Maybe it's because she has been with me every second of every day for over five years. Maybe it's because she has been my only buddy and my helper for two years. She has gone everywhere I have gone. She was with me when I argued about permits at city hall. She has emptied the dryer and folded clothes for me. She has sat in every shopping cart of every store I have gone to. We shared treats that we "didn't tell sisters about" for the last two years. Maybe it's because she has been the golden age for me. She's potty trained, buckles herself into her car seat, likes to do things for herself but knows when to ask for help, and she still loves to snuggle. Maybe it's because her kindergarten is all day. All. Day!
Maybe it's because, for the first time in 10 years, I will be alone. Each year that I have experienced the first day of school, I have left the campus with someone in tow, holding my hand. But this year when I leave campus, I will be alone. It's not that I will miss my sweet baby any more than I have missed my other two, but it's different. It's the end of an era. There's an episode of "Friends" where Rachel is moving out of Monica's apartment and they start crying because, "It's the end of an era!" That's how I feel. It's the end of an era. An era of having my babies at home. None of my kids attended preschool. I figured I could prepare them for school. And honestly I didn't want to share my precious time with them with anyone else. I'm not the mom that counts down the days until school starts so I can have a break. I love when my kids are home. I love being with them.
With each job I had before I had children, I felt like something was missing. It wasn't my true calling. But 2 seconds into being a mom, I knew I had found my purpose. My purpose isn't changing because my kids are going to all be in school, but it's different. There's a feeling of "now what?" The girls keep asking "what are you going to do all day?" I jokingly tell them I am going to be at school everyday, all day. Truthfully, I'm not sure what my day will look like. But the fact that I have 6 hours without anyone asking for a snack, or working on worksheets, or doing crafts, or playing games....it makes me sad. I will still grocery shop. I will still do laundry. I may talk to myself.
Many moms have said this is the best time of life because the girls are still young and with all of them in school I can pursue my own interests. I can also volunteer at school.
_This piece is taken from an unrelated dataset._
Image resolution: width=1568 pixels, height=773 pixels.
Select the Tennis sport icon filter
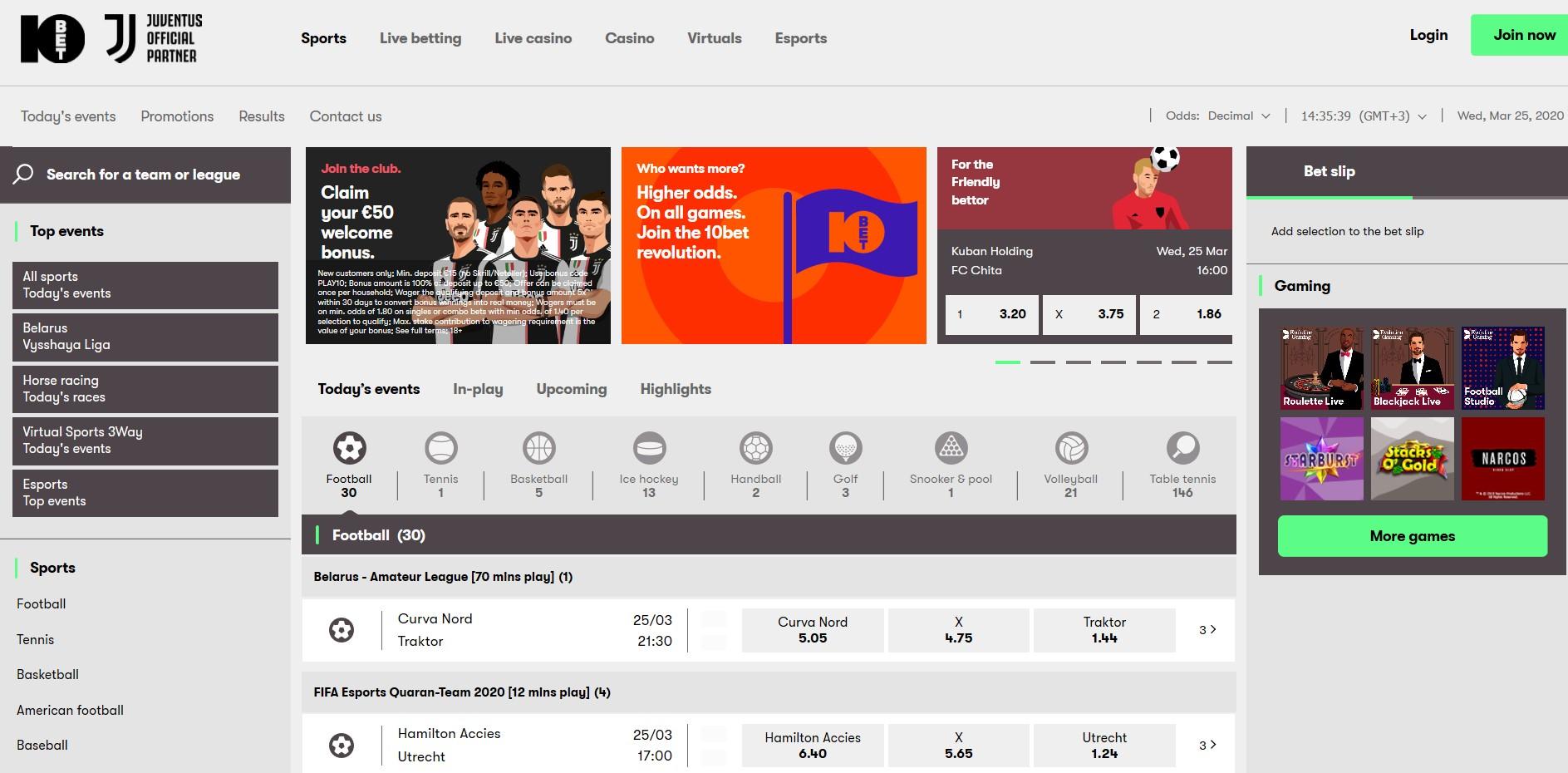[x=440, y=449]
My grocery bill will probably go down because I don't have any little ones with me asking for items not on the list. So, yes. There's that. But why am I sad? I think it's because even though it's kindergarten, it's the beginning of letting go. I'm not sending her to college yet but it's out there. I can't stop time. So I'm trying to embrace it. I know there are good things to come. Children cannot soar if you always hold their hand.
My prayer is that school will be everything she has hoped it would be. I know learning will take place, but I pray she also feels valued and smart and amazing. Because she is. I pray she gets hugs and high fives and gets to laugh. I pray she remembers all that we have taught her at home about being a good friend, a good listener, a daughter of God. I pray that the other kids treat her with kindness (cause if they don't, her two sisters will take them out!). I pray that she loves school. I also pray that at the end of the day, she comes home and tells me every single detail of her day.
I pray that as we walk into her classroom tomorrow that she will walk in confidently. I also pray that as she lets go of my hand, that I will smile and.....let her go.